Beijing makes a disingenuous show of protesting our shoot-down and recovery. That’s a bit like a bank robber demanding his gun back. If I’m right, the recovered payload will reveal no special secrets because the PLA knew it would be shot down and examined. The balloon’s purpose was more political than military.

Why the Chinese attention-getter balloon this time? My hypothesis: The PLA needs the tension to safeguard its budget. The slowdown in China’s economic growth forces the military to compete with civilian spending. Most growth forms an S-curve in which a rapid increase of roughly 30 years plateaus off. No economy sustains rapid growth forever, and Beijing knows it.

How do we respond to the maneuvers of Chinese politics? The American answer should be: “You want tension? Alright, we’ll give you tension. But do you really prefer tension over commerce?” After Beijing has thought this over, time may again be ripe for diplomacy.

Meanwhile, we must firm up trans-Pacific economic and military ties. Trump foolishly withdrew from the 12-nation Trans-Pacific Partnership, leaving the field to China. Rename, refurbish and rejoin the TPP, which will enhance trade balances, not worsen them.

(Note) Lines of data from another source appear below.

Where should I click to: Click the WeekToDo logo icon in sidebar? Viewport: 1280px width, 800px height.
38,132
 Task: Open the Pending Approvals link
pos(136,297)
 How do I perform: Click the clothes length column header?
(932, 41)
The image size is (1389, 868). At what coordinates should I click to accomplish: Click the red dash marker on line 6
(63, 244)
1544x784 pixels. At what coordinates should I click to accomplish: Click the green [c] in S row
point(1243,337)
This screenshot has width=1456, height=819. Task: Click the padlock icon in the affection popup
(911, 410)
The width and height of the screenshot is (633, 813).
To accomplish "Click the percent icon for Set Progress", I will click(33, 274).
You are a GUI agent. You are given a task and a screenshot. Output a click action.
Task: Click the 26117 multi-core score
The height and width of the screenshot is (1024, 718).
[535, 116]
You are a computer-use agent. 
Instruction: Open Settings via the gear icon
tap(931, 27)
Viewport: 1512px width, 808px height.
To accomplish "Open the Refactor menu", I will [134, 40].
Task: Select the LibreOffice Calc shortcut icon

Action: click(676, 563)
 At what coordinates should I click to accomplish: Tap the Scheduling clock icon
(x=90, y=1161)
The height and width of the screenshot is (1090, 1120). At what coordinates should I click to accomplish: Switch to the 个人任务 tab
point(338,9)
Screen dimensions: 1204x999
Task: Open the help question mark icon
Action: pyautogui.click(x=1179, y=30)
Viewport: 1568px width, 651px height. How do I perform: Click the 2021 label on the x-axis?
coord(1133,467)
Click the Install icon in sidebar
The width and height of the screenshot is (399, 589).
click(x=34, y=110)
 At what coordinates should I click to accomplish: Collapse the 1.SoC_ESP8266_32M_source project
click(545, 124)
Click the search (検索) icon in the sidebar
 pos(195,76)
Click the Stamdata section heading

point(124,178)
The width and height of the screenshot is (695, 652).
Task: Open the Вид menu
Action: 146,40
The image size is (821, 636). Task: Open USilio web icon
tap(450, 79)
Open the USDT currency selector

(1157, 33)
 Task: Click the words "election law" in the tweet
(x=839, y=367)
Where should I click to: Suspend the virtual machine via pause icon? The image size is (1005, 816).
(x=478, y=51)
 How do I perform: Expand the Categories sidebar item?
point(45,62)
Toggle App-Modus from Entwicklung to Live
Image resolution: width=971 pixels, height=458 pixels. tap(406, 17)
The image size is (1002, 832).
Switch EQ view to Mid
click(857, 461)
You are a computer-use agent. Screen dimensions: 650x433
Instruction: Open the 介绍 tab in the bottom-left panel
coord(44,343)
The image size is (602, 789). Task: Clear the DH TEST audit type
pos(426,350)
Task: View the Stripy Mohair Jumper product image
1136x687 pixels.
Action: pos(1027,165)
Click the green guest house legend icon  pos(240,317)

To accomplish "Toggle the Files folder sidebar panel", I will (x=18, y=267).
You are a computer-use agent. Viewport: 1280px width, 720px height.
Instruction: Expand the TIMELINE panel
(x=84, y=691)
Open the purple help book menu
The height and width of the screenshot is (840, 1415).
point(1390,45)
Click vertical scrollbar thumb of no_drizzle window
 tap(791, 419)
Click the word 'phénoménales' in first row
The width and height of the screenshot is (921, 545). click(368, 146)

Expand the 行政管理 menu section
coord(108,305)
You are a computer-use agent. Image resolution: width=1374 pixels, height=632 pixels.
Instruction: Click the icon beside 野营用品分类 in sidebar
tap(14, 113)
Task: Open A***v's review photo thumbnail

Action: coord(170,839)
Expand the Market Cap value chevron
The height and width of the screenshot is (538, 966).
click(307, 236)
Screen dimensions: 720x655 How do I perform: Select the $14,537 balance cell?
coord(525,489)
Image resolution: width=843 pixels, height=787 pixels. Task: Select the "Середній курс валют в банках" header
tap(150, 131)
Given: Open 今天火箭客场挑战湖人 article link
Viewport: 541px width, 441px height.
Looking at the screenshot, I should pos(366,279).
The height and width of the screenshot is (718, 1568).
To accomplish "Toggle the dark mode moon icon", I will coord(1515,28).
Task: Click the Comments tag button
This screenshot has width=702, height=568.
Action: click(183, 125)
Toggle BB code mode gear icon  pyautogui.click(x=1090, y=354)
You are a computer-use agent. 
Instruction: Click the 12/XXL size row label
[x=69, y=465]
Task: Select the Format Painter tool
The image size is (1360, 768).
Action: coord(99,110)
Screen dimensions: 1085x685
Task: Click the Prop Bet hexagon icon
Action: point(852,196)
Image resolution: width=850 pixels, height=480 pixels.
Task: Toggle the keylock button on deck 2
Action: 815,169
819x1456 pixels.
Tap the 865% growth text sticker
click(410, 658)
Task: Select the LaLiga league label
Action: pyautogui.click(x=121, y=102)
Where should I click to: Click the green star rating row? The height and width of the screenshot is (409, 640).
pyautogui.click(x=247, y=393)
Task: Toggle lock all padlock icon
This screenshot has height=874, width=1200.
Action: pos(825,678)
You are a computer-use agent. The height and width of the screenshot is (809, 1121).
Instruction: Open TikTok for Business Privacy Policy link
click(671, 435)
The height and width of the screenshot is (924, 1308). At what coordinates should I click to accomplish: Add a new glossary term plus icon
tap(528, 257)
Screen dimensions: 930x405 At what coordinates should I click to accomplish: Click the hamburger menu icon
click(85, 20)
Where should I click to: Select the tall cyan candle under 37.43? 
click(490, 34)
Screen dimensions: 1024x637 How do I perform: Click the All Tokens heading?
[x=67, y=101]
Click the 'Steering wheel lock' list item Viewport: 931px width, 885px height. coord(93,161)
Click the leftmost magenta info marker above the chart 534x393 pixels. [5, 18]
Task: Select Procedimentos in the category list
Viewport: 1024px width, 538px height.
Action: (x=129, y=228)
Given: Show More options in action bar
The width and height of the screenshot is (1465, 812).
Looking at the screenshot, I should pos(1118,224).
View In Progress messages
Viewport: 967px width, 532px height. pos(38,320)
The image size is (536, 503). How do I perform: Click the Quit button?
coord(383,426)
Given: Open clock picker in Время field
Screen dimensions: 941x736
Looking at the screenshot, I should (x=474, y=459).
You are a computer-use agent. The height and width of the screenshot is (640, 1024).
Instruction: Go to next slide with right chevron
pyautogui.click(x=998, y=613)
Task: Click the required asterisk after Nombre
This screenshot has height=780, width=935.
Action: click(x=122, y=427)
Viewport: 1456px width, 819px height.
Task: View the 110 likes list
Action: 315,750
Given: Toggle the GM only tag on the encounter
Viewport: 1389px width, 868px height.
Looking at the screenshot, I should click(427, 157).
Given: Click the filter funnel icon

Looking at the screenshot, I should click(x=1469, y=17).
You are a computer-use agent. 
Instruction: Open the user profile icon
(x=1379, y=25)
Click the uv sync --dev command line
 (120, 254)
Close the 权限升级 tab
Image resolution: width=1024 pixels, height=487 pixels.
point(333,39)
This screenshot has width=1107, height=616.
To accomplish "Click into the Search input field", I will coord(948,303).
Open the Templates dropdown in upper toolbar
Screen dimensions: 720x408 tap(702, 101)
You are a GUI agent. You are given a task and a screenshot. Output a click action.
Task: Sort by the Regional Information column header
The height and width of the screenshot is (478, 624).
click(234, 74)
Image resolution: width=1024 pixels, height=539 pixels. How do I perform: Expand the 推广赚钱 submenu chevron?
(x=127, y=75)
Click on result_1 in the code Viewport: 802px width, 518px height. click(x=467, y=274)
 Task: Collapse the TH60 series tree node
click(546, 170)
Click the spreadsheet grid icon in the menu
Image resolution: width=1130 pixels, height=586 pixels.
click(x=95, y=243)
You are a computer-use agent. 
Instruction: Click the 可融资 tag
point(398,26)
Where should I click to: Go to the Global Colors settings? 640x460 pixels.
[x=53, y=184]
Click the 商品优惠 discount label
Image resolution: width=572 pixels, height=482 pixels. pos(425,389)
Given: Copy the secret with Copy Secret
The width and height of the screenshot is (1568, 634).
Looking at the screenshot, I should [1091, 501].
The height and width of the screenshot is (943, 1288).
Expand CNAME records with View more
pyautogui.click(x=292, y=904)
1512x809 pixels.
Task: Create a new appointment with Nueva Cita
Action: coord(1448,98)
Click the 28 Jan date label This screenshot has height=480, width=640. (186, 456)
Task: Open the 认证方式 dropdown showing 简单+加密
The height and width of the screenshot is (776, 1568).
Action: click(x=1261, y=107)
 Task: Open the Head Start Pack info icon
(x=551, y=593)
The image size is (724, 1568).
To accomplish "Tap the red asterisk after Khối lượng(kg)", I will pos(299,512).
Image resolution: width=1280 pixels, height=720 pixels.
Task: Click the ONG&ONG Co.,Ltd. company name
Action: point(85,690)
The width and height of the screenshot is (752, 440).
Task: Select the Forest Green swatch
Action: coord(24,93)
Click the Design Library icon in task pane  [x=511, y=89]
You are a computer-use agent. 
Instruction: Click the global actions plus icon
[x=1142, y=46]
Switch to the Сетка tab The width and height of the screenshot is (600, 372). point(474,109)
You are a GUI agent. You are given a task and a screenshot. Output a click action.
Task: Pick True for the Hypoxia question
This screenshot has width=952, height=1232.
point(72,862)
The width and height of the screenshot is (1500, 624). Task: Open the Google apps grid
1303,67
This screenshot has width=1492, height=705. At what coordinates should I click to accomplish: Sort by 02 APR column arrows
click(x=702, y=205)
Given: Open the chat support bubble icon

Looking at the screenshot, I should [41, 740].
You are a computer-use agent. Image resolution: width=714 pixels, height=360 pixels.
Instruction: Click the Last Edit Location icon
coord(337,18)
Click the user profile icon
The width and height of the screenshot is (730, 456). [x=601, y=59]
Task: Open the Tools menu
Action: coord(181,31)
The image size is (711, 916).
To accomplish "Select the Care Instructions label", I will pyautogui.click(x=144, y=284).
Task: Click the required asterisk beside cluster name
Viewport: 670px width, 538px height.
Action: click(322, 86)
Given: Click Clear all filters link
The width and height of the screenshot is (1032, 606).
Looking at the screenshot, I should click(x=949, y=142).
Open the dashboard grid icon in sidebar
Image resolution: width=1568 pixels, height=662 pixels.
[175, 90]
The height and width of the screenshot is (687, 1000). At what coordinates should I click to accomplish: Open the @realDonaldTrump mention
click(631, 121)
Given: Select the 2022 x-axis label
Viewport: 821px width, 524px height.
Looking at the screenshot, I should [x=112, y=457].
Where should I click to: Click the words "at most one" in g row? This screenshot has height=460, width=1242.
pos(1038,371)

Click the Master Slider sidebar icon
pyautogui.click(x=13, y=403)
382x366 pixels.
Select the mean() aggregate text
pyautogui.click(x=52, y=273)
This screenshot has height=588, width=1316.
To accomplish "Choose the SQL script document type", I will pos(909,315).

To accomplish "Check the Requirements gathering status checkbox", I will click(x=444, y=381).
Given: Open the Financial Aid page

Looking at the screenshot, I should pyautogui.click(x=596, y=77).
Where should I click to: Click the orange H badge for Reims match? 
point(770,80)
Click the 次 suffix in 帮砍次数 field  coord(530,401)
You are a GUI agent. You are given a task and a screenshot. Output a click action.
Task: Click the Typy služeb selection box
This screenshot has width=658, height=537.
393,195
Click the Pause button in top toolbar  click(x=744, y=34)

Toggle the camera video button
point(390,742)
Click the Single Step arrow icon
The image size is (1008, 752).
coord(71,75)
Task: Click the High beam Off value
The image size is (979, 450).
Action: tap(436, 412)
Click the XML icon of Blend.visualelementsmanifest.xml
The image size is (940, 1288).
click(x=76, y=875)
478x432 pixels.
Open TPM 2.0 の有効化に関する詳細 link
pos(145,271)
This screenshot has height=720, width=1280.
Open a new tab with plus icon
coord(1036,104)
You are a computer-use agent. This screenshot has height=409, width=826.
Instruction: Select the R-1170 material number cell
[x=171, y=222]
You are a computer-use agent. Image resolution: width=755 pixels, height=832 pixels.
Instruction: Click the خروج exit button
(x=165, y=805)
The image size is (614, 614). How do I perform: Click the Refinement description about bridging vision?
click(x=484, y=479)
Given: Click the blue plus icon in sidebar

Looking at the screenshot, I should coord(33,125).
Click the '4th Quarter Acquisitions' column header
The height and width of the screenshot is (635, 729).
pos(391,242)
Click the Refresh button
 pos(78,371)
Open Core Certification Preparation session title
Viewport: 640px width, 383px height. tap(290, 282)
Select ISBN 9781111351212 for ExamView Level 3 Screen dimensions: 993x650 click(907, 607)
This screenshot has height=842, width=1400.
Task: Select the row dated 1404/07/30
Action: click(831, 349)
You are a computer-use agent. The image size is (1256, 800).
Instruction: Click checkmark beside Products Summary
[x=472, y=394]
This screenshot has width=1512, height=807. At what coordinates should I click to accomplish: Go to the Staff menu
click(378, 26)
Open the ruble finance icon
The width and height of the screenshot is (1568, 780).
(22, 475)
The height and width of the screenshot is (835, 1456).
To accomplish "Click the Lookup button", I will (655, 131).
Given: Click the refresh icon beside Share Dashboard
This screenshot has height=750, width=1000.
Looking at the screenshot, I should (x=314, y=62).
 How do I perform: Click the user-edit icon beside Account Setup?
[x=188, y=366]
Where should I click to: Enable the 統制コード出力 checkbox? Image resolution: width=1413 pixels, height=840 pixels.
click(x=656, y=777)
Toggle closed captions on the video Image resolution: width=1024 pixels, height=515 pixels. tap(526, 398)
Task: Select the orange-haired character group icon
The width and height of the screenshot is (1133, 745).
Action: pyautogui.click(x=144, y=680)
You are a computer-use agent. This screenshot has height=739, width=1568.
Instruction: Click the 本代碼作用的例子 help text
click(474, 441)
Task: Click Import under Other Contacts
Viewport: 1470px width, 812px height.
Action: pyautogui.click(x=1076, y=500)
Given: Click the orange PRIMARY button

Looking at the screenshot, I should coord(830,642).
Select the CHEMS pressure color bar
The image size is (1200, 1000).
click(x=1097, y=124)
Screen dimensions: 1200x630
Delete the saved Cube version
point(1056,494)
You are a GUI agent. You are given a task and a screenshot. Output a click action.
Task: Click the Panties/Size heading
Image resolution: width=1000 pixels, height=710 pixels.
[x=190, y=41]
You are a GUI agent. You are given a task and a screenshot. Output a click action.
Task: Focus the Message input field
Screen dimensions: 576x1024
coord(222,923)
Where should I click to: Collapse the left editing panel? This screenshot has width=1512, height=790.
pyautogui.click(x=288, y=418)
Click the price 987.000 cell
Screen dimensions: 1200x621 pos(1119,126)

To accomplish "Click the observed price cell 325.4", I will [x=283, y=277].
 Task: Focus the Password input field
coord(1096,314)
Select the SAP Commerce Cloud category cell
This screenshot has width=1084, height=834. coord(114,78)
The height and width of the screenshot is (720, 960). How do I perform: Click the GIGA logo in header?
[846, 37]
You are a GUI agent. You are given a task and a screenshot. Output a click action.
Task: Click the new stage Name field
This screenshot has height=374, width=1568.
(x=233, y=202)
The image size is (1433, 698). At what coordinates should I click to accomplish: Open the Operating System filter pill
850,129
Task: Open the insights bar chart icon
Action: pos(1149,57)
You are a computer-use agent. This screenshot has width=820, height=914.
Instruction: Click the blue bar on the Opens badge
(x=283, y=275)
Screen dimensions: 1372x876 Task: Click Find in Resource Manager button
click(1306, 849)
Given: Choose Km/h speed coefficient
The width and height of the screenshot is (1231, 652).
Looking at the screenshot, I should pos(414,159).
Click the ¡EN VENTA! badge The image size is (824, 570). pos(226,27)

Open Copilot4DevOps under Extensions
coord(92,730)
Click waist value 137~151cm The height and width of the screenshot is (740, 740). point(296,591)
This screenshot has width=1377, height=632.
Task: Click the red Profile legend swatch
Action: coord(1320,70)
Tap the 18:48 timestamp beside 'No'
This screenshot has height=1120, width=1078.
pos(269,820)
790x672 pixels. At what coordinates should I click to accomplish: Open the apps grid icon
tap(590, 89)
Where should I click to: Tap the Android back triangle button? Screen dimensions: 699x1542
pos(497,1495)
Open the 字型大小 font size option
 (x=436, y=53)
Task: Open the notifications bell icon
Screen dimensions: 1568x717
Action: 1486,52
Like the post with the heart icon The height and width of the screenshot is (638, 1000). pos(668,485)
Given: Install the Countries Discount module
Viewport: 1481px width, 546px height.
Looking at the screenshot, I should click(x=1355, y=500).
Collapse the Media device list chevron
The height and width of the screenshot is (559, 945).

The big, scary question: Is this preparation for China’s forcible recovery of Taiwan? One Pentagon general recently said this could happen within two years. Others put the horizon a few years later. Speaker Pelosi visited Taiwan and so should Speaker McCarthy. Maintaining U.S. strategic ambiguity over Taiwan may restrain the vagaries of Chinese politics.

The views expressed in this article belong to the author and do not necessarily reflect the editorial policy of Informed Comment.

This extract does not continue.